December 2, 2020: In the northeast (Borno state), the air force carried out many airstrikes against Boko Haram targets in and near the Sambisa forest over the last few days. Targets included the homes of some Boko Haram leaders. For the senior leaders their families are vulnerable targets and often sent out of the country or live in a secret location. Most of the airstrikes were against Boko Haram camps, some of them newly established to replace camps that had been bombed or attacked by ground forces.

November 29, 2020: In the south, Nigerian pirates boarded and seized control of cargo ship off the coast. The pirates looted the vessel of portable valuables and escaped with eight of the crew. The captives included three Lebanese (one of them the captain) and two Egyptians. The others were from African countries. The pirates demanded a $1.3 million ransom for these five captives.

November 28, 2020: In the northeast (Borno state) Boko Haram massacred at least 70 rice farmers that were accused of supporting the government. This occurred in an area where the security forces did not provide security and to survive local famers make deals with Boko Haram to pay for protection and not provide any information to the government.

November 25, 2020: In the south, Nigerian pirates boarded and seized control of cargo ship off the coast. The pirates looted the vessel of portable valuables and escaped with ten of the crew. The captives included three Lebanese and two Egyptians. The others were from African countries. The pirates will try to get ransom for their hostages.

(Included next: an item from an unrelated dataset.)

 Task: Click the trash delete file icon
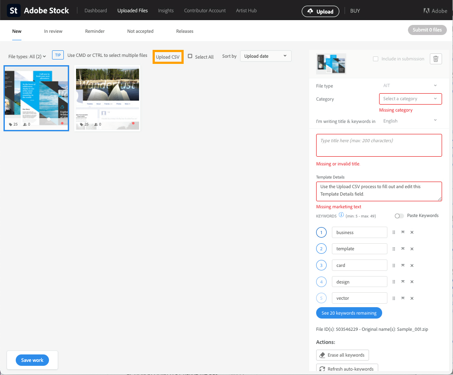pyautogui.click(x=436, y=59)
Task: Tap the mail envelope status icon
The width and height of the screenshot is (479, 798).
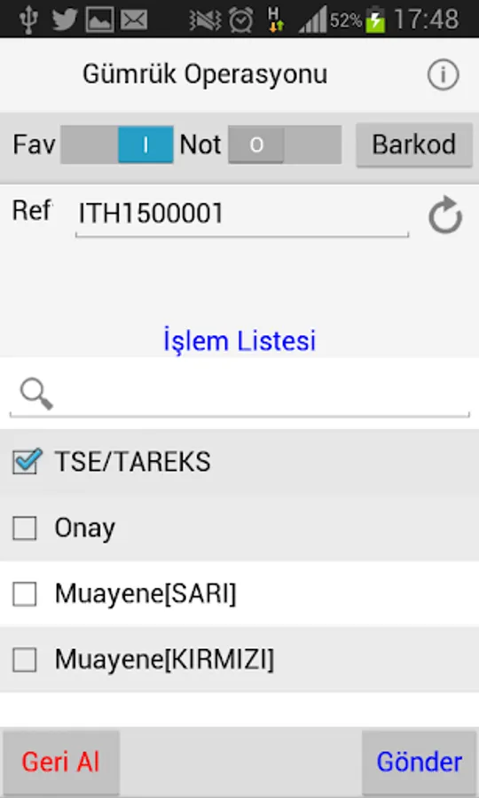Action: pos(134,20)
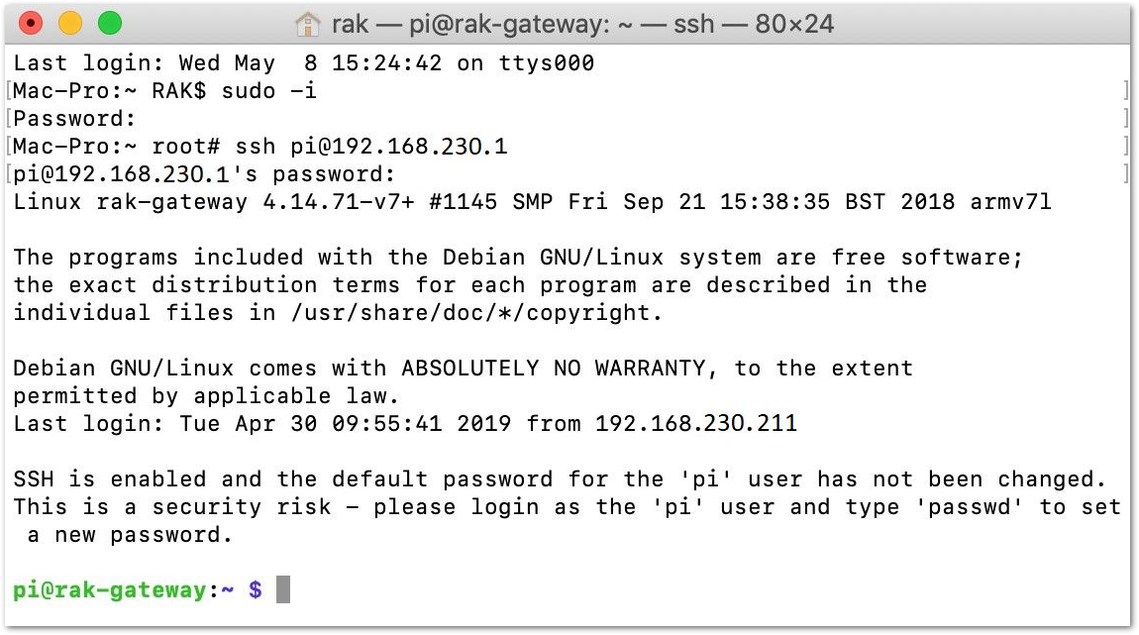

November 21, 2020: In the northeast (Borno state) Boko Haram once more ambushed a convoy that included the state governor. The is the fourth time the current governor, who has been in office since May 2019, has had his convoy attacked. Nine soldiers were killed. The governor was not hurt because he now travels by helicopter for visits outside the capital while his security detail and staff travel via a convoy that is guarded by additional troops.